The Canadian asbestos sector wants Ottawa's help to challenge a death-toll estimate from the World Health Organization that says asbestos-related diseases kill more than 100,000 people every year.
The figure is a major irritant for the industry, one often cited by critics who want to block future asbestos development over health concerns.
A leading industry player says the estimate by the WHO, the United Nations health authority, is an exaggeration based on unfounded evidence.
“Where are those deaths? And name at least 10 of those deaths,” Bernard Coulombe told The Canadian Press in an interview from the Quebec town of Asbestos.
“It's absolutely a fantasy.”
Mr. Coulombe noted that the WHO has not responded to his repeated requests for the evidence. The organization only deals with the governments of member states — not industry figures.
To get answers, he said he will ask the Canadian government to step in and urge the Geneva-based organization to provide scientific proof behind the statistic.
“This bad publicity hurts us enormously as a corporation,” said Mr.
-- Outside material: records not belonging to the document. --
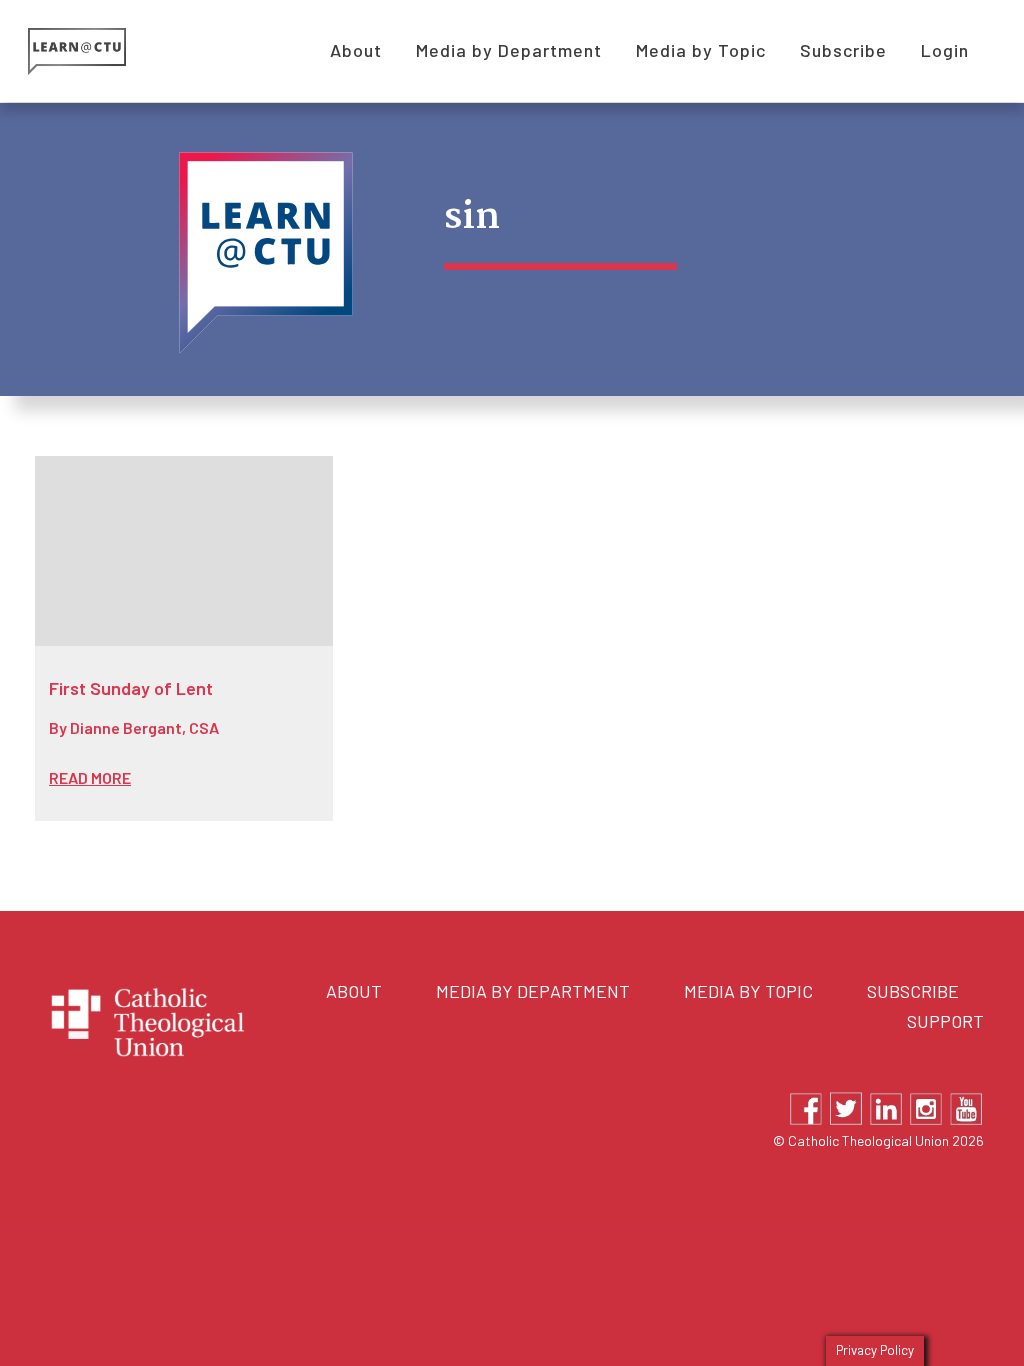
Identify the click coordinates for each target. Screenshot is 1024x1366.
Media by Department (533, 991)
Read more (90, 777)
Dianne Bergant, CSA (144, 727)
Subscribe (913, 991)
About (354, 991)
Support (945, 1021)
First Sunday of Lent (131, 688)
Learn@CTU (99, 51)
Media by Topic (748, 991)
Coulombe, who was forced to halt production at his mine a few months ago due to financial problems.
He is the president of Jeffrey Mine, which was one of the last two remaining asbestos mines in Canada when it suspended production last year. The other mine has since closed, but some proponents hope it will reopen as well.
For months, Mr. Coulombe has been trying to line up investors so he can secure a $58-million bank-loan guarantee from the Quebec government to revive the Jeffrey operation.
Physicians and activists from around the world have campaigned to shut down the Canadian sector — and its exports — for good.
They say the health risks of Canadian asbestos are being shipped to poorer countries, where safety standards are limited.
A senior official for the WHO said the organization stands by its estimate that asbestos-related diseases, such as certain forms of lung cancer, kill more than 107,000 people around the world each year. The figure relates specifically to people exposed to asbestos fibres at work.
Ivan Ivanov, a team leader in the WHO's department of public health and environment, said the estimate is based on data from published scientific research.
He said the numbers are calculated as a proportion of all reported lung-cancer deaths, based on certain epidemiological parameters.
Mr. Ivanov could not immediately provide further details on the figure because he was awaiting a detailed explanation from a WHO epidemiologist.
He stressed that the figure is a scientific estimate, not an exact count.
“This is not (from a list of) 107,000 names that disappeared last year,” Mr. Ivanov said in a phone interview from Geneva.
He said exposure to all forms of asbestos — even at very low levels — can cause cancer.
The WHO's goal, Mr. Ivanov added, is to see countries stop the use of all types of asbestos, including the Canadian form known as chrysotile.
The Canadian sector insists that chrysotile is not as dangerous as other types of asbestos and that safety conditions for workers have vastly improved.
Mr. Ivanov isn't swayed by the argument. “In the industry, they use any kind of arguments, basically, to refute data that they don't like,” he said. “Whatever numbers WHO publishes — some people like them, some people don't.”
He said if the Canadian government, which has been a supporter of the industry, requests an official reply on this estimate, the WHO will provide it.
The federal government did not immediately respond to a request for comment on whether it would contact the WHO on behalf of the industry.